Die Rennersdorfer Prokopikapelle

Die dem hl. Prokop geweihte "Prokopikapelle" steht an einer stillen Waldecke am südwestlichen Hang des Kreuzberges in Rennersdorf. Aus dem tiefen Tal unter ihr kommt die Straße steil von Dittersbach herauf. Ihr Standort ist so entlegen, dass sie selbst vielen Dorfbewohnern unbekannt geblieben ist und ihr Name heutzutage gänzlich in Vergessenheit geriet. Dabei ist der hl. Prokop der Schutzpatron des Dorfes und es gab Zeiten, als sich zu seinem Namenstag das ganze Dorf versammelte.
Prokop, Abt des Klosters Sazawa um 985 bis 1053, ist nicht nur der Schutzpatron von Rennersdorf, sondern auch einer der Landespatrone von Böhmen. Er wird als Beschützer der Landwirte und Bergleute von Tschechen wie von Deutschen verehrt. Seine Statuen finden wir auf Pestsäulen mancher Städte, auf Anhöhen unter Lindenbäumen, an Außenwänden von Kirchen und auch im Kirchenraum selbst. Er fehlt auch nicht unter den Heiligenfiguren der Prager Karlsbrücke. Wie er aber zum Schutzpatron von Rennersdorf wurde, bleibt unbekannt.

Auch über das Alter der Prokopikapelle kann nichts Sicheres gesagt werden. Das Gründungsjahr 1800, welches im Kreis-Heimatbuch1) angeführt wird, ist nur eine Vermutung. Die einzige verlässliche Nachricht in der Rennersdorfer Chronik2) lautet, dass die "neuerbaute Kapelle am 10. Oktober 1886 von Pfarrer Ludwig Schön eingeweiht wurde." Ob dies an Stelle einer älteren Kapelle geschah, ist aus dem Text nicht ersichtlich, aber nicht auszuschließen. Die Ortschaft Rennersdorf gehörte wahrscheinlich seit ihrer Gründung zur Stadtpfarrei St. Jakob in Böhmisch-Kamnitz. Die Dorfbewohner mussten dorthin laufen, um dem Gottesdienst an Sonn- und Feiertagen beizuwohnen, um ihre Kinder taufen zu lassen, um zu heiraten und schließlich die Verstorbenen zu Grabe zu tragen. Der kürzeste Weg dahin führte quer durch den Paulinengrund und weiter in Richtung Limpach. Der steile serpentinenartige Abstieg von Rennersdorf in diesen Talgrund wird auf alten Karten als "Kamnitzsteig" bezeichnet (heute blau markiert). Er beginnt im Ortsteil Überschar bei einem Kreuz am Waldesrand und führt als Hohlweg mit Resten einer Felsenkapelle und Inschriften aus dem 18. Jahrhundert zum Kreibitzbach hinab.

• _Bereitgestellte Angaben_:
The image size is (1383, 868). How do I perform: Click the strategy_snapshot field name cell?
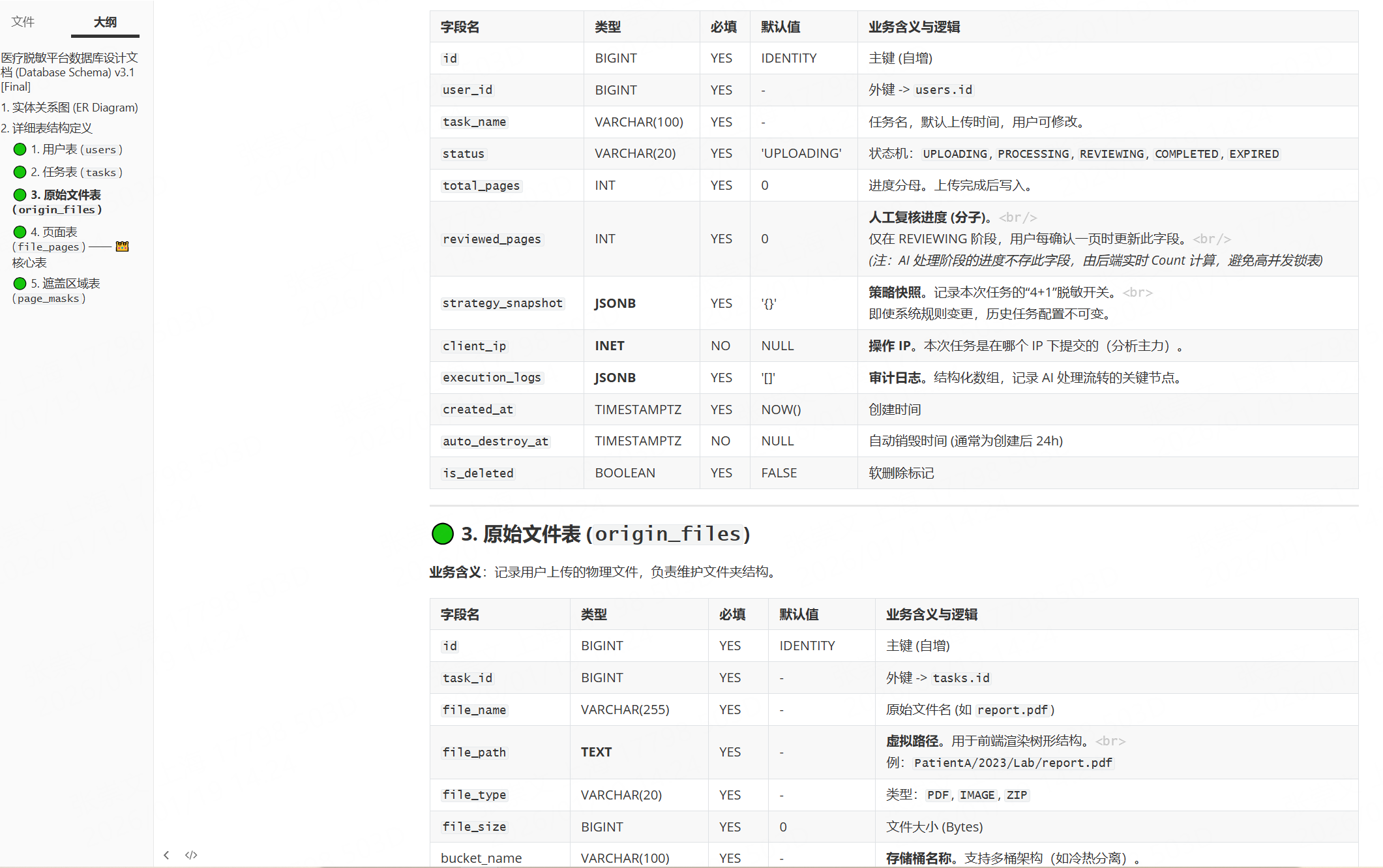502,303
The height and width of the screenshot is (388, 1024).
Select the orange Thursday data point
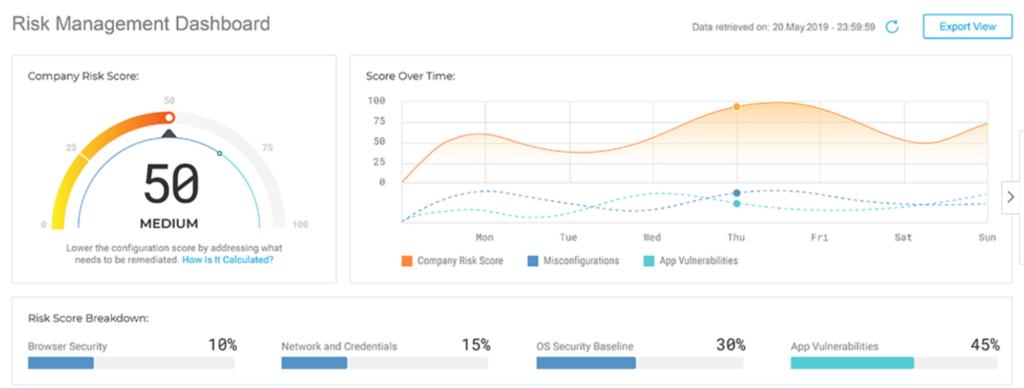point(737,106)
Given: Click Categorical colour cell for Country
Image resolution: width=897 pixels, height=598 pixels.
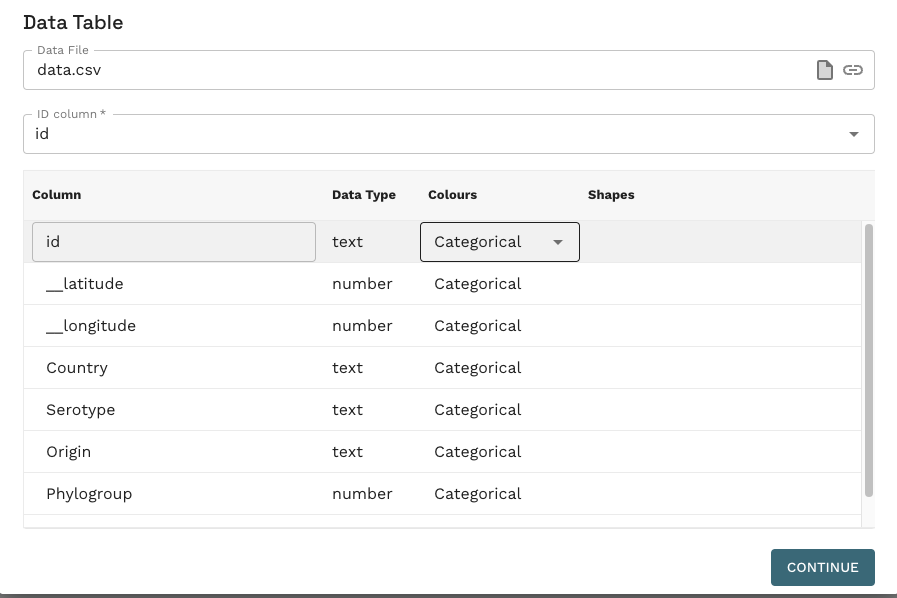Looking at the screenshot, I should (x=478, y=368).
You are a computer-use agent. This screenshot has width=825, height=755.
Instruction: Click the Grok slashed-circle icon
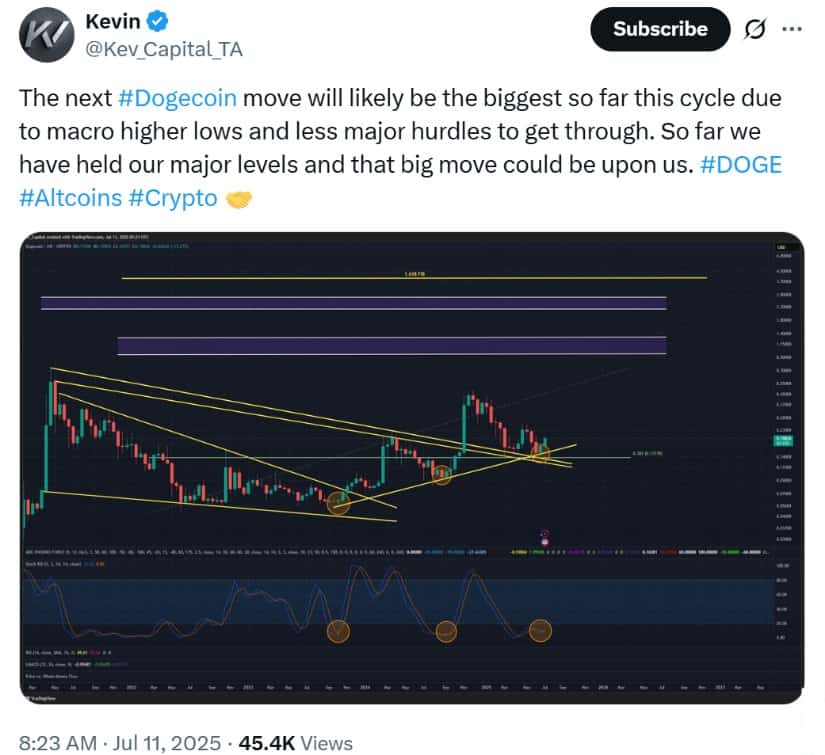click(754, 29)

• _Schriftliche Aufgabe 1_: Gib aus dem Text über die Prokopikapelle alles von „Die Rennersdorfer Prokopikapelle“ bis hinunter zu „ganze Dorf versammelte.“ wortgetreu wieder.
• _Schriftliche Aufgabe 2_: Erkläre in ein bis drei Sätzen anhand des Textes über die Prokopikapelle, warum die Kapelle vielen Dorfbewohnern unbekannt ist.
• _Schriftliche Aufgabe 3_:
Beantworte mithilfe des Textes über die Prokopikapelle die folgenden Fragen:
(a) An welchem Tag und von wem wurde die neuerbaute Kapelle eingeweiht?
(b) Welchem Kloster stand Prokop als Abt vor?
(c) Wo beginnt der Kamnitzsteig?

• _Vollständige Antwort 1_:
Die Rennersdorfer Prokopikapelle

Die dem hl. Prokop geweihte "Prokopikapelle" steht an einer stillen Waldecke am südwestlichen Hang des Kreuzberges in Rennersdorf. Aus dem tiefen Tal unter ihr kommt die Straße steil von Dittersbach herauf. Ihr Standort ist so entlegen, dass sie selbst vielen Dorfbewohnern unbekannt geblieben ist und ihr Name heutzutage gänzlich in Vergessenheit geriet. Dabei ist der hl. Prokop der Schutzpatron des Dorfes und es gab Zeiten, als sich zu seinem Namenstag das ganze Dorf versammelte.

• _Vollständige Antwort 2_: Die Kapelle steht an einer stillen Waldecke am südwestlichen Hang des Kreuzberges und damit so entlegen, dass viele Dorfbewohner sie nicht kennen. Auch ihr Name ist heute gänzlich in Vergessenheit geraten.

• _Vollständige Antwort 3_:
(a) Am 10. Oktober 1886, von Pfarrer Ludwig Schön.
(b) Dem Kloster Sazawa.
(c) Im Ortsteil Überschar bei einem Kreuz am Waldesrand.